| ACTIVITY |
From first line to last, the records below are to be duplicated exactly.

--- START ---

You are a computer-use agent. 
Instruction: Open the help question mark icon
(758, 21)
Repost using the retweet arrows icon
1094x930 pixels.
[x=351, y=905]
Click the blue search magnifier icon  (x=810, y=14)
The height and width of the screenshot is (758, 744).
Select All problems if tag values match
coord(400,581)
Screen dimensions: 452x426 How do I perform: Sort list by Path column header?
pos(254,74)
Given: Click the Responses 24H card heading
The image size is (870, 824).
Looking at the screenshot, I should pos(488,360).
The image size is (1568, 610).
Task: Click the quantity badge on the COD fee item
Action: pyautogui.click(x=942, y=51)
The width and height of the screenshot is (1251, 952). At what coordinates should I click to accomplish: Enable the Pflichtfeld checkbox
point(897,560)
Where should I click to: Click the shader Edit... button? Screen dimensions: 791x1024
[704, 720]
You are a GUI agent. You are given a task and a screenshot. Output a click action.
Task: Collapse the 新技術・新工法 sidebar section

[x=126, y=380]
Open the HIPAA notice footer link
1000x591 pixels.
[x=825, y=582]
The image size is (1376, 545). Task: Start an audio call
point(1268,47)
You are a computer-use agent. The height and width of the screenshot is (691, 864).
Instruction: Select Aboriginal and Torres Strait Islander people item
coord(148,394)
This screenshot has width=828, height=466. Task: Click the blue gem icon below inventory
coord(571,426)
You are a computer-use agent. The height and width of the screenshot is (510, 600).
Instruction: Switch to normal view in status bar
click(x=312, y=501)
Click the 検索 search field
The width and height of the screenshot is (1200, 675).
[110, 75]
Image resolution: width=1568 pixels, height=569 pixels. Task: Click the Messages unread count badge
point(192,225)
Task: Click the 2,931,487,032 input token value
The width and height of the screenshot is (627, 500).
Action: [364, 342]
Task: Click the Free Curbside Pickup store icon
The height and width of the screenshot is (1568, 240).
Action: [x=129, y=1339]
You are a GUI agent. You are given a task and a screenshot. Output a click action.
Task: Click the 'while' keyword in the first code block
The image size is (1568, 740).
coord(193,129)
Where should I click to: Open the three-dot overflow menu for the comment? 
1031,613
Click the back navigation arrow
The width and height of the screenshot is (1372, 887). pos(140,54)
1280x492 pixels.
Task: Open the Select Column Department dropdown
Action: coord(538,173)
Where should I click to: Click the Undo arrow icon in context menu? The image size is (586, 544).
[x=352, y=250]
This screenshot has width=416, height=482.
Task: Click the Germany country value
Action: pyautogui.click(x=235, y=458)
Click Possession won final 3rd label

--- END ---

| OUTPUT OF THE EXERCISE |
You are a computer-use agent. 
Instruction: Open the help question mark icon
(758, 21)
Repost using the retweet arrows icon
1094x930 pixels.
[x=351, y=905]
Click the blue search magnifier icon  (x=810, y=14)
The height and width of the screenshot is (758, 744).
Select All problems if tag values match
coord(400,581)
Screen dimensions: 452x426 How do I perform: Sort list by Path column header?
pos(254,74)
Given: Click the Responses 24H card heading
The image size is (870, 824).
Looking at the screenshot, I should pos(488,360).
The image size is (1568, 610).
Task: Click the quantity badge on the COD fee item
Action: pyautogui.click(x=942, y=51)
The width and height of the screenshot is (1251, 952). At what coordinates should I click to accomplish: Enable the Pflichtfeld checkbox
point(897,560)
Where should I click to: Click the shader Edit... button? Screen dimensions: 791x1024
[704, 720]
You are a GUI agent. You are given a task and a screenshot. Output a click action.
Task: Collapse the 新技術・新工法 sidebar section

[x=126, y=380]
Open the HIPAA notice footer link
1000x591 pixels.
[x=825, y=582]
The image size is (1376, 545). Task: Start an audio call
point(1268,47)
You are a computer-use agent. The height and width of the screenshot is (691, 864).
Instruction: Select Aboriginal and Torres Strait Islander people item
coord(148,394)
This screenshot has width=828, height=466. Task: Click the blue gem icon below inventory
coord(571,426)
You are a computer-use agent. The height and width of the screenshot is (510, 600).
Instruction: Switch to normal view in status bar
click(x=312, y=501)
Click the 検索 search field
The width and height of the screenshot is (1200, 675).
[110, 75]
Image resolution: width=1568 pixels, height=569 pixels. Task: Click the Messages unread count badge
point(192,225)
Task: Click the 2,931,487,032 input token value
The width and height of the screenshot is (627, 500).
Action: [364, 342]
Task: Click the Free Curbside Pickup store icon
The height and width of the screenshot is (1568, 240).
Action: [x=129, y=1339]
You are a GUI agent. You are given a task and a screenshot. Output a click action.
Task: Click the 'while' keyword in the first code block
The image size is (1568, 740).
coord(193,129)
Where should I click to: Open the three-dot overflow menu for the comment? 
1031,613
Click the back navigation arrow
The width and height of the screenshot is (1372, 887). pos(140,54)
1280x492 pixels.
Task: Open the Select Column Department dropdown
Action: coord(538,173)
Where should I click to: Click the Undo arrow icon in context menu? The image size is (586, 544).
[x=352, y=250]
This screenshot has width=416, height=482.
Task: Click the Germany country value
Action: pyautogui.click(x=235, y=458)
Click Possession won final 3rd label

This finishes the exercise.